On a pris l’habitude de conspuer un peu facilement cette façon moderne de communiquer, sous le terme générique et parfois fourre-tout de novlangue, qui consiste à faire dire aux mots exactement ce qu’on a envie de leur faire dire, quitte à ce que ce soit le contraire parfait de leur sens premier. Ce faisant, on oublie du coup que cet art de la rhétorique est diablement utile, bien au-delà des cercles fermés de la politique. Ses variantes sont bien plus subtiles et étendues que ce qu’un novice de la spécialité ne voudrait le croire. L’utilisation du mot "forme" dans le titre du dernier effort de notre ami Del Toro est à ce sujet relativement délectable.


Un spectateur séduit par l’ambiance du film m’objectera immédiatement que justement, c’est surtout la forme qui l’a emporté ici, tel le courant irrésistible d’un canal d’évacuation canalisant les grandes eaux d’une mousson ponctuelle assez étonnante dans l’hémisphère nord, ce même spectateur convenant de facto que le fond de cette histoire n’a rien d’un tsunami. Un autre défenseur du plagiat aux quatre oscars (plutôt wilds, pour le coup) me rétorquera que la métaphore assez laborieusement poétique du liquide qui épouse la forme de la chose aimée est suffisamment envoutante pour justifier le titre.
Pour autant, et pendant que je m’ennuyais assez fermement, je me suis demandé pendant un bon moment quel pouvait être le cœur de cet étrange projet.


Deux indices, cependant, jalonnent très rapidement le parcours des motivations profondes du réalisateur-scénariste. Il y a d’abord ces plans quasi-introductifs sur notre héroïne que l’on montre sous un ou deux angles étrangement complaisants. Dès cet instant, j’aurai pu lui dire: sans trop me mouiller, je pense pouvoir affirmer que si tu sors dans cette tenue, tu vas te faire branchies.
Un peu plus tard, on pourra se montrer surpris de la facilité avec laquelle cette même Elisa apprend à communiquer avec notre Aqua-man domestique.

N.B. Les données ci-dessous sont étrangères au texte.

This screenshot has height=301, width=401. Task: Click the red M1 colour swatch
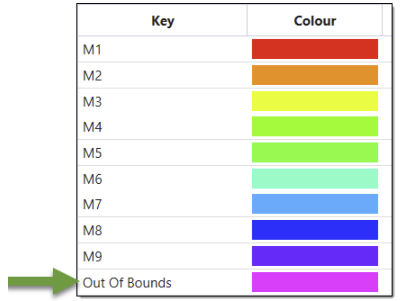(315, 49)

Rien d’étonnant en la matière: ce n’est pas l’apprentissage du langage avec une créature fantastique (ou extraterrestre, boaf, et puis tiens, on a qu’à dire que ça doit être une sorte de Dieu après tout) qui intéresse Guillermo. Certains ont tenté de faire un film entier sur le sujet, pour esquisser ce en quoi cela pourrait consister. Et c’est encore moins la façon qu’a cet "animal sauvage" de s’adapter à l’univers des humains. En effet, il comprend tout dès que nécessaire: le langage des signes en moins de trois minutes, quand il faut sa cacher dans un panier à linge sale, quand il faut ne pas être effrayé par les tirs d’arme à feu, comment devenir un animal d’appartement propre et sympa (sauf quand le chat fait la tête) et, fin du fin, comment entrer dans un cinéma pour une séance privée.


Non, ce qui a branché notre intrépide mexicain ici, c’est l’idée de l’accouplement entre une humaine isolée par son handicap (doublement bien pratique) et une bébête étrangement sexuée permettant la mise en scène de deux ou trois moments où tourbillonnent lascivement la belle Amélie Poulain (c’est fou ce que Desplat ressemble ici à Tiersen) et la bête, dans un siphon. Pour preuve, tout ce qui se passe après ces instants d’inondations émotionnels sera expédié avec la même désinvolture que ce qui s’était passé avant.
Shannon pouvait bien aller siroter quelques bières pendant la cérémonie de la remise des statuettes dorées, il savait pertinemment que son rôle de faire-valoir ne pouvait rien lui rapporter de mieux.


Vous allez me dire, avec une bestiole manquant à ce point de magie et de mystère, rien d’étonnant que tout cela se termine en queue de poisson.